魔物が多数うごめく戦場に残った面々は、波のように押し寄せる軍勢に苦戦を強いられていた。

「こんなんじゃキリが無いぞ!?」

「広域魔術が使えれば……」

「また来やがった!もう、いい加減にぃ!」

あまり戦闘経験の深くなさそうな『金鳳流』の弟子たちにはかなりの重労働になっているみたいだ。
ボロボロになった仲間を庇い傷付く者、自暴自棄になり突進を仕掛ける者。まったく統率が取れていない部隊は滅びるのが最終的な結末。それを防ぐには誰かが頂点に立たなければならない。

「さすがに、骨が折れるわね……」

刃こぼれした大剣を捨て、新たに影で大剣を生み出す。

「一体いくら湧いてくるつもりなの?むしろこの数を相手にするにはこっちの人数が足りないわ!」

「確かにそうだよね〜。でも、人数が増えたら結界も大きくしなきゃ味方同士でやり合うかもしれないし?結界外への干渉も大きくなるからさ〜、協会も下手に人員を増やせないんじゃないかな〜?」

手に握ったクナイをくるくると弄びながら言う幸輔も、だいぶ疲労の色が濃くなってきている。
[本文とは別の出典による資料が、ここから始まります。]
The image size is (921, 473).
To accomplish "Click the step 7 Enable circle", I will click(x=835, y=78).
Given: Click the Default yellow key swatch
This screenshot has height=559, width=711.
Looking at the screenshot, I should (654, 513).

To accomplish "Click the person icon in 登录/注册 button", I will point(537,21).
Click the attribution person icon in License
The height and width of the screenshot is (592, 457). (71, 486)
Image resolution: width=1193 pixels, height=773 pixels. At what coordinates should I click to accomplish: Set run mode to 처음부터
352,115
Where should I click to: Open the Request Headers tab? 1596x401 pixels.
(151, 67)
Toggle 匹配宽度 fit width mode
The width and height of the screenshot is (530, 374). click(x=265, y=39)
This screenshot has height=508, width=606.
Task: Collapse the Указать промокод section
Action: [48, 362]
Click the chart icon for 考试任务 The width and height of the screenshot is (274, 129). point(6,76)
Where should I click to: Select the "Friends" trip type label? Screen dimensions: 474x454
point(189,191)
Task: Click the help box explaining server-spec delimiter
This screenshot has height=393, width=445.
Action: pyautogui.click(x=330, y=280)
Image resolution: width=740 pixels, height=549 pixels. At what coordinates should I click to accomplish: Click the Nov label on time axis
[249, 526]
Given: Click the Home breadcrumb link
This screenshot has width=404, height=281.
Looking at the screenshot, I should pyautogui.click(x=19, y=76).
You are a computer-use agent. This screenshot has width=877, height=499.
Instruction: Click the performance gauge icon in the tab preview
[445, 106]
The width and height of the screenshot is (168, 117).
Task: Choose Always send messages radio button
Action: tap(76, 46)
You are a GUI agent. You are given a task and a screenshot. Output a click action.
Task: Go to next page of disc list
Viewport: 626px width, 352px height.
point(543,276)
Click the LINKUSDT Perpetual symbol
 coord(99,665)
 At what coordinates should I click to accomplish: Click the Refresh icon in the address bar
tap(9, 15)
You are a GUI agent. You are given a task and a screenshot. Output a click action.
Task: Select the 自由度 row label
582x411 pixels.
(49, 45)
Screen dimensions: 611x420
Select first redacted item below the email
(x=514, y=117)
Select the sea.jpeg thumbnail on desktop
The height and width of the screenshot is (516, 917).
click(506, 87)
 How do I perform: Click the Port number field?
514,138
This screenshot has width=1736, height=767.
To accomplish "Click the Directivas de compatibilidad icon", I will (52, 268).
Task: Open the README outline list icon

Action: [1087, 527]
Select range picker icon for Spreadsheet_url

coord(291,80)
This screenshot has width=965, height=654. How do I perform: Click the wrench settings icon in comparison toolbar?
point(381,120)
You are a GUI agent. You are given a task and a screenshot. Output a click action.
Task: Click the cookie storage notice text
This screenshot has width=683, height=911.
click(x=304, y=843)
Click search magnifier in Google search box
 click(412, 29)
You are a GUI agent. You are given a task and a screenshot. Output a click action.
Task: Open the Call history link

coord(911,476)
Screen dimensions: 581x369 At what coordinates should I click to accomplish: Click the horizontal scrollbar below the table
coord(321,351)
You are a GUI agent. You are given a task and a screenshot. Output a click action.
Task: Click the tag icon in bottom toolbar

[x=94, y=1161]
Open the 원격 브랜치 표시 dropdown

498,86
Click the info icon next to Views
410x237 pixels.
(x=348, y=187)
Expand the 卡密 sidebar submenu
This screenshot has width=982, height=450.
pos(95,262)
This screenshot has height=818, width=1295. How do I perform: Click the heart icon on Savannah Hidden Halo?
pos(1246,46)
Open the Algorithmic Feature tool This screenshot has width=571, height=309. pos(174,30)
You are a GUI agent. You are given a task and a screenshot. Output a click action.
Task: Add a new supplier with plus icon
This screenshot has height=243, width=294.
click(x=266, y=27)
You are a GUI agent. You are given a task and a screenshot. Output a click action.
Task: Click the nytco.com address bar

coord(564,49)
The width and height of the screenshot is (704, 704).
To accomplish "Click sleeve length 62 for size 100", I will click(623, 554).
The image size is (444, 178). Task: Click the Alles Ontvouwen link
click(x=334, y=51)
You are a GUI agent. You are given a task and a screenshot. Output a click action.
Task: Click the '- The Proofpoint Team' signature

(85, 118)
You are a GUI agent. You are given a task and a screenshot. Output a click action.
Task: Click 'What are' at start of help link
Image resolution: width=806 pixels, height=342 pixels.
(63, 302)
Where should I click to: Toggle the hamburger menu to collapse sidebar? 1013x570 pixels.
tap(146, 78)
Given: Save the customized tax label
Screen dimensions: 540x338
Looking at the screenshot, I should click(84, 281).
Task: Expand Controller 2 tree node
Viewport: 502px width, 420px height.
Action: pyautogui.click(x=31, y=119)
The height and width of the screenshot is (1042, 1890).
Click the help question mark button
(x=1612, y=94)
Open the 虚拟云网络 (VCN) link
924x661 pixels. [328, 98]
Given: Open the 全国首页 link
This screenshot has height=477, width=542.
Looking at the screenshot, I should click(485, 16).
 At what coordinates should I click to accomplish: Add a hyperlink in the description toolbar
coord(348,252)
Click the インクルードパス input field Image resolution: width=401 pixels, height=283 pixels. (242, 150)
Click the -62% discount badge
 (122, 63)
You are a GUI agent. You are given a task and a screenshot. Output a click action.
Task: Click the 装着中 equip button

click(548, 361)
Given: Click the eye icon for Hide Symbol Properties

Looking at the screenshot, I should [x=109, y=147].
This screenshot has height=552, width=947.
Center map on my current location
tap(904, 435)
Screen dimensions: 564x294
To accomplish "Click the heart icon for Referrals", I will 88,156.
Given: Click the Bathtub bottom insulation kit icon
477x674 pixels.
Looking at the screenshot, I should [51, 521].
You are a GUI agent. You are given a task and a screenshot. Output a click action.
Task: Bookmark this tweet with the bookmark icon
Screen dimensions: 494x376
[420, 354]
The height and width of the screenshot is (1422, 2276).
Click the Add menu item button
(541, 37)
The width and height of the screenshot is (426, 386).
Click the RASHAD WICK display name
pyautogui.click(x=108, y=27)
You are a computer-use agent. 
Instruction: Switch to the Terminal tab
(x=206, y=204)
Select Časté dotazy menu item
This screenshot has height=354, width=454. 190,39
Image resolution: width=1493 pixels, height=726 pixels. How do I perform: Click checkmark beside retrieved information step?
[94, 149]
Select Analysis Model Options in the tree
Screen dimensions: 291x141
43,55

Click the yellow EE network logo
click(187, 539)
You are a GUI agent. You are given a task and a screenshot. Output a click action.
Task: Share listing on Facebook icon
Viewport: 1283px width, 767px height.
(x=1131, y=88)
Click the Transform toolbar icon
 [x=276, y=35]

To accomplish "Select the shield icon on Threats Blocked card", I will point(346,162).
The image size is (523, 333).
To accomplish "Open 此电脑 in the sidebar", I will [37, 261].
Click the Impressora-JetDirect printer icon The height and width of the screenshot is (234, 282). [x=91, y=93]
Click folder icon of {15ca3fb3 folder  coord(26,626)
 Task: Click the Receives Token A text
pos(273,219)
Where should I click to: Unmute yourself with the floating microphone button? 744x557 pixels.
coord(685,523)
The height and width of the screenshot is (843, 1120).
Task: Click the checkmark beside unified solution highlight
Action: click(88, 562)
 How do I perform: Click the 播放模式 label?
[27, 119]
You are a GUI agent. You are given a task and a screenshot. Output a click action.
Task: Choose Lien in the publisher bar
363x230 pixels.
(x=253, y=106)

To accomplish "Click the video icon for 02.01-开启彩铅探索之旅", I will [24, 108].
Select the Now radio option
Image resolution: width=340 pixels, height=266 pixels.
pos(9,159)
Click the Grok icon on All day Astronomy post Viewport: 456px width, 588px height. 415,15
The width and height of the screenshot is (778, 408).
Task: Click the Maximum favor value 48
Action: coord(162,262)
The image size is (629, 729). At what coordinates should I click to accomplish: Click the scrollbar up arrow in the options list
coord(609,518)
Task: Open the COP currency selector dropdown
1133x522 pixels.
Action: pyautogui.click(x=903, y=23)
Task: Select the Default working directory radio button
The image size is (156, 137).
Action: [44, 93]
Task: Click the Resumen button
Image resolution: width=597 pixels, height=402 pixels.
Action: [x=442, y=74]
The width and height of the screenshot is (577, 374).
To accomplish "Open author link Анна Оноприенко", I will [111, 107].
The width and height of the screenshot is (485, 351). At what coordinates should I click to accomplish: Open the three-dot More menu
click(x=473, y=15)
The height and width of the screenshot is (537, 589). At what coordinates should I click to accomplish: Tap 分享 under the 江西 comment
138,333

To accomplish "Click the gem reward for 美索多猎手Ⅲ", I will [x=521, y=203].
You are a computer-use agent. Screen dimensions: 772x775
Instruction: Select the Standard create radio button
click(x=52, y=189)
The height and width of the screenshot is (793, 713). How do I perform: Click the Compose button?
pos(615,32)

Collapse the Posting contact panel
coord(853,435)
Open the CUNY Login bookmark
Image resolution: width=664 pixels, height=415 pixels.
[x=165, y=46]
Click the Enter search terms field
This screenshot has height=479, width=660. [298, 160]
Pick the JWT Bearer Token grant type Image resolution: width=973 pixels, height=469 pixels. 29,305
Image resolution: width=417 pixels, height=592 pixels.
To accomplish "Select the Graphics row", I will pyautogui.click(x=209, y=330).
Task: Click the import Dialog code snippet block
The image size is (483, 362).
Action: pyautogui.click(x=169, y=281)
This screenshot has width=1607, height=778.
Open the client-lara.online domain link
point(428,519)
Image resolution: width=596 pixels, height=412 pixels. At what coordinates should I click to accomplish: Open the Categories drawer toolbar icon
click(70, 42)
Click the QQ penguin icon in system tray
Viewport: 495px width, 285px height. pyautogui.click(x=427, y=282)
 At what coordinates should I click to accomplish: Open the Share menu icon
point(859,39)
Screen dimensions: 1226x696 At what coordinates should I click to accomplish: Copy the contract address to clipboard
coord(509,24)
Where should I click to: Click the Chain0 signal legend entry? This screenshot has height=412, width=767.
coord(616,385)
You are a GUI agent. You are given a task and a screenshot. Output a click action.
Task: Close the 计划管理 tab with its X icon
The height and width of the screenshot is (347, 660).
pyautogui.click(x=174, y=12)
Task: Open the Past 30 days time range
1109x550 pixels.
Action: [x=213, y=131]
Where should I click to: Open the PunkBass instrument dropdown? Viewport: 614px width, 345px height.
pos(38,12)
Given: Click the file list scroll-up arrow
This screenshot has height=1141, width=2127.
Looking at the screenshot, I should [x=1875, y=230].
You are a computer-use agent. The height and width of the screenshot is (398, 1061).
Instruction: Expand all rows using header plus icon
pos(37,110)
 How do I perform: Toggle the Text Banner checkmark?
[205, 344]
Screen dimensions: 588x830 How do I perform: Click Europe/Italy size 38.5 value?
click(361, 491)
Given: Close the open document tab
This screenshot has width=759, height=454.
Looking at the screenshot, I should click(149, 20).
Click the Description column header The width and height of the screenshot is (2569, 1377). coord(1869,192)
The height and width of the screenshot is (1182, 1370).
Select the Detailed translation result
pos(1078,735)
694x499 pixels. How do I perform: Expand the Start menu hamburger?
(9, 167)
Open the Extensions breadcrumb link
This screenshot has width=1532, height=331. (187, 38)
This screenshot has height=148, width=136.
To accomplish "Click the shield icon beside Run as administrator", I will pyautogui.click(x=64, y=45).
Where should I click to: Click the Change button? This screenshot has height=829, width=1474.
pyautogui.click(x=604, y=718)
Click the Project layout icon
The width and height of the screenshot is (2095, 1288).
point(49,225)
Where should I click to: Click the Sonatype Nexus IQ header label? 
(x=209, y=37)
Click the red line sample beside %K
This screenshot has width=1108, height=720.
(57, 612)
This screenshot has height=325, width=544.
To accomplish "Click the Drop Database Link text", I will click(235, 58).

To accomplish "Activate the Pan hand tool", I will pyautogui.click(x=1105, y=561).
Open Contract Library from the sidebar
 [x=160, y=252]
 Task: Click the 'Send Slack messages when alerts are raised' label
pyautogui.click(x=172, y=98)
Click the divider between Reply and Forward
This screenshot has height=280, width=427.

「仕方ない。ワタシが『満月』で時間を稼ごう……その間は一時休息にしようではないか」

手にした光の剣、『半月』を消して、新しく防御用の結界の『満月』の使用を試みる月詠だったのだが……。

「集まらないね〜」

「人の話聞いてたの、あの人たち?せっかく休憩が取れるって言うのに」

一部の弟子たちは自分自身を守るのが精一杯らしく、勝手に行動しどんどん傷付く者が増加。せっかくの月詠の気遣いが分かっていないみたいだ。

「……おい、狐の少女と忍の少年。それと他の手の空いてる者。奴らを連れ戻せ」

「は?君、いくら頭首の娘さんだからって年上の人間に命令だなんて−−」

白髪が混じり始めた中年の男性が月詠の言葉を聞き入れずに反論を行うと、月詠は目をキッと細めてこう告げた。

「今ワタシはお前の知っているであろう鳳 月華と言う人間は、ワタシの中で眠っている。それにワタシは神なのだぞ?人間に命令して何が悪い?答えてみるがいいぞ」

「そんな、子供騙しみたいな事が……」

「でも実際、月華ちゃんはこんなに性格ひねくれてないわよ。それを見抜けないようじゃ……あ、そうだ。十六夜さんに伝えれば良いのかしら」

「頭首に!?そんな事されたら立場が……存在ごと、消される!」

頭を抱えて震える男は、月詠と紗姫の言葉をようやく信じたみたいだ。
一部始終を見ていた弟子たちも顔を見合わせて震えている。十六夜がどんな仕打ちをしていたのが良く分かる光景だ。

「あの人、かな〜り怖がられてるみたいだね?」

「そうね……私もここまで効果がある一言になるなんて予想も出来なかったわ」

「ふむ。これで分かったか?だったら、今からワタシの言う事は全て頭首の言葉だと思って聞き入れるんだぞ、人間諸君」

威勢の良い返事に満足感たっぷりの表情を浮かべて頷く月詠。

「ここからはワタシが……この戦場の統率者だ!」

右腕を高くかざして宣言した。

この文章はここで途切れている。